[Brief]: Starting with the line that contains "Given: Click the Preview button" and going on through the end of the records, both ends included, turn the lines into a numbered list. Skip blank lines and leave out the pictures.

### Available records

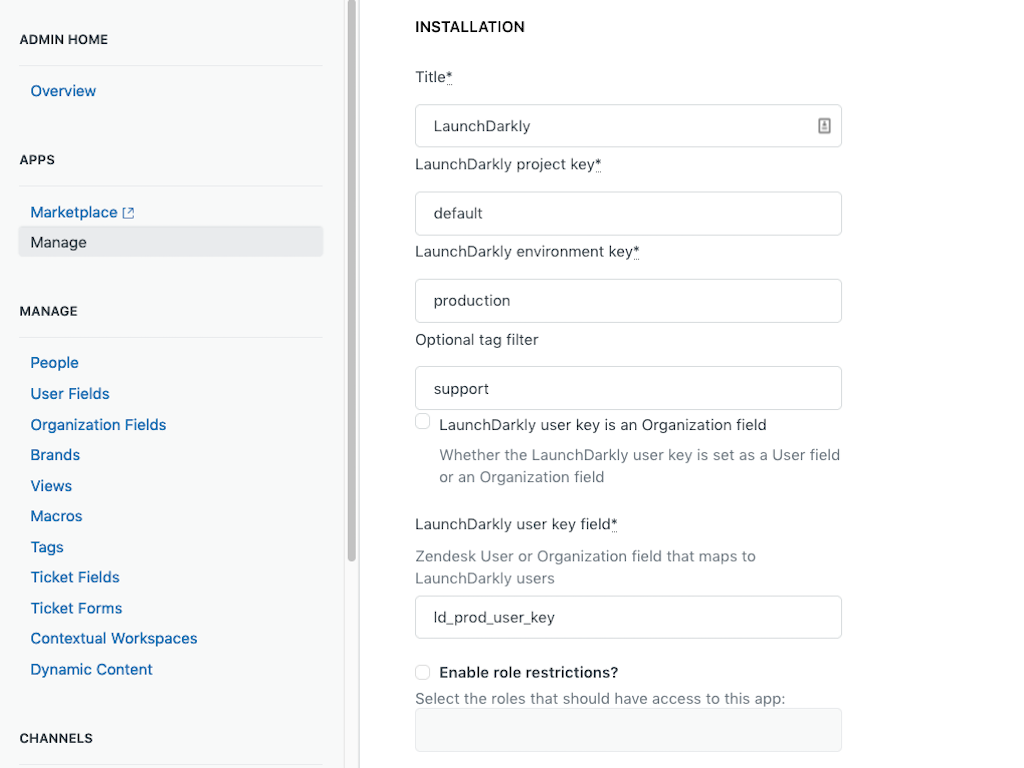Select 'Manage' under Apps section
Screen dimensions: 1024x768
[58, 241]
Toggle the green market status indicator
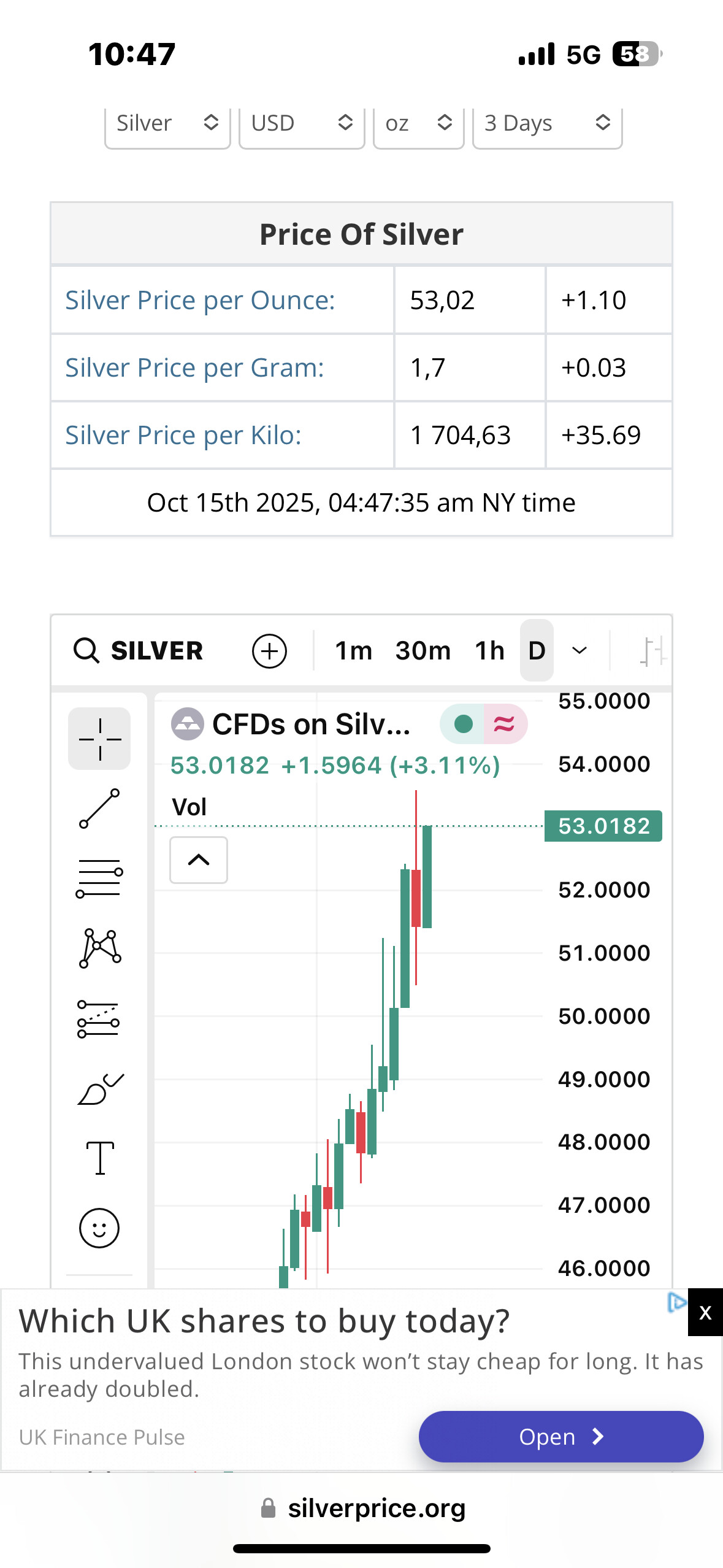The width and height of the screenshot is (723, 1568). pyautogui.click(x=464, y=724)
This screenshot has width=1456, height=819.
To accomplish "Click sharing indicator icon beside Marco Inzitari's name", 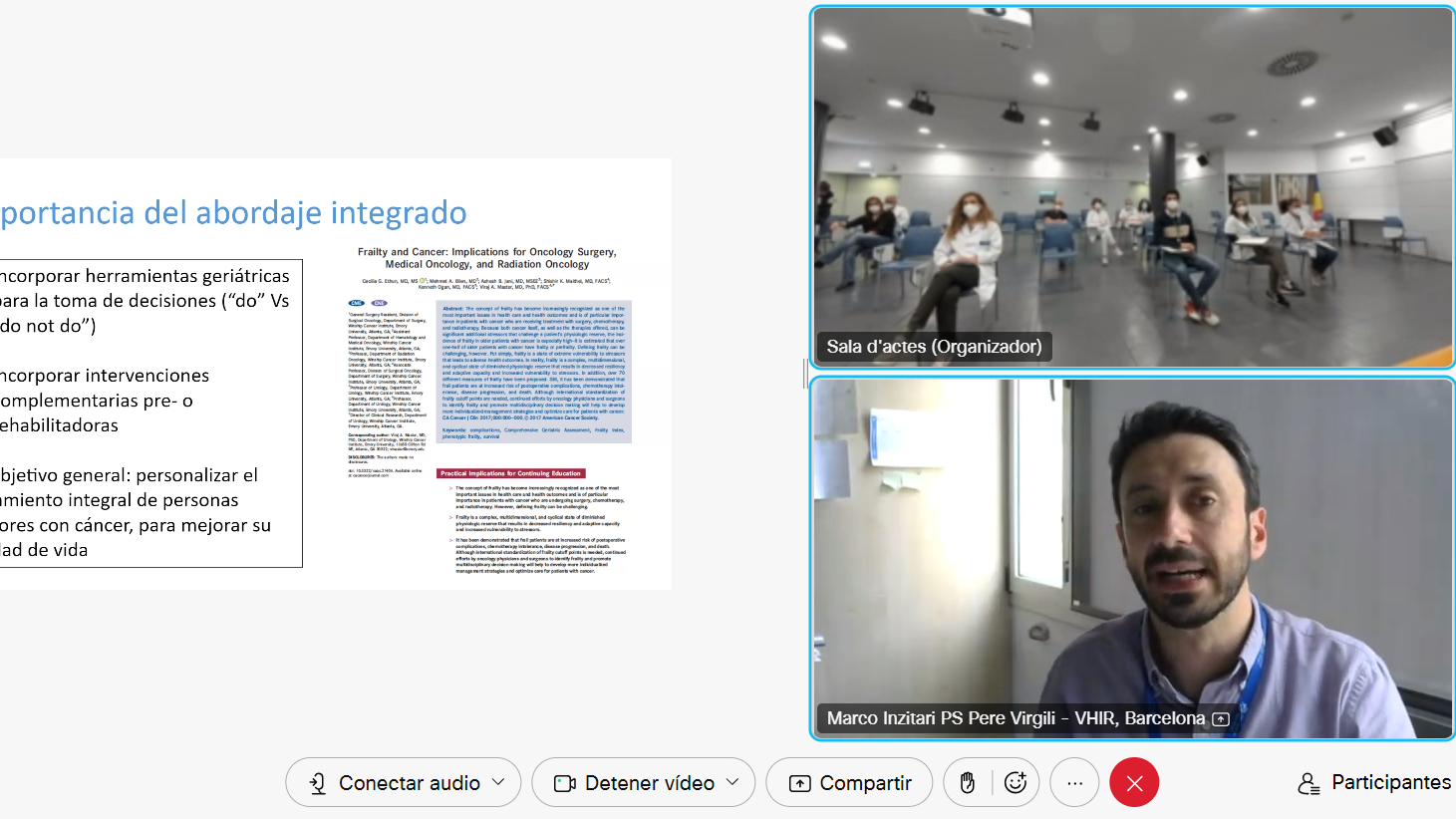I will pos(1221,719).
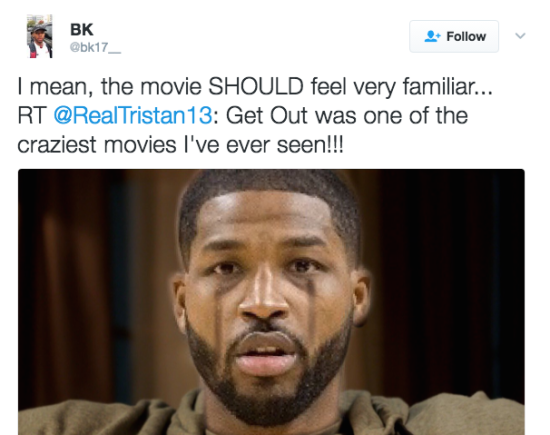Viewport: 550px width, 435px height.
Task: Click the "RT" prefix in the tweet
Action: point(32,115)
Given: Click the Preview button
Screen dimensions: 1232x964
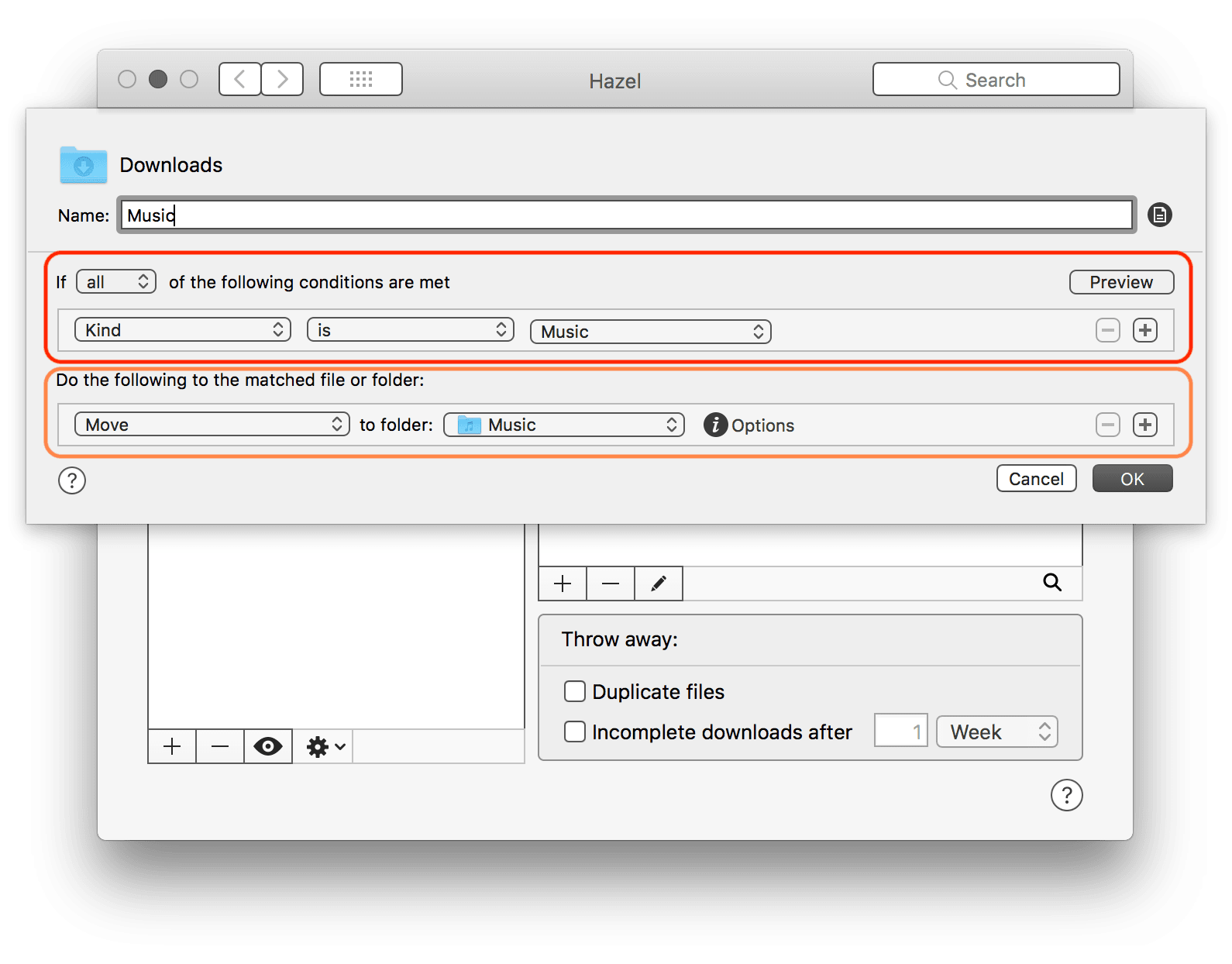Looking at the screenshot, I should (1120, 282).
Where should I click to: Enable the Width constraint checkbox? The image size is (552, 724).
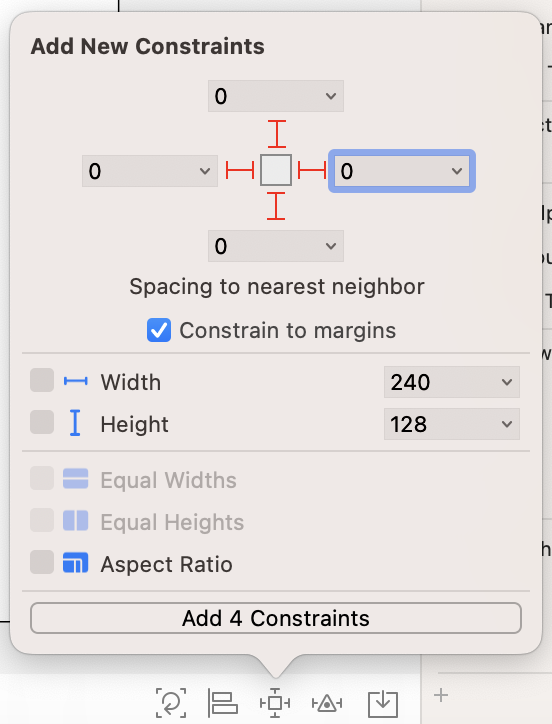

######

[Answer to the exercise]:
1. Given: Click the Preview button
2. Screen dimensions: 1232x964
3. Looking at the screenshot, I should (1120, 282).
4. Where should I click to: Enable the Width constraint checkbox? The image size is (552, 724).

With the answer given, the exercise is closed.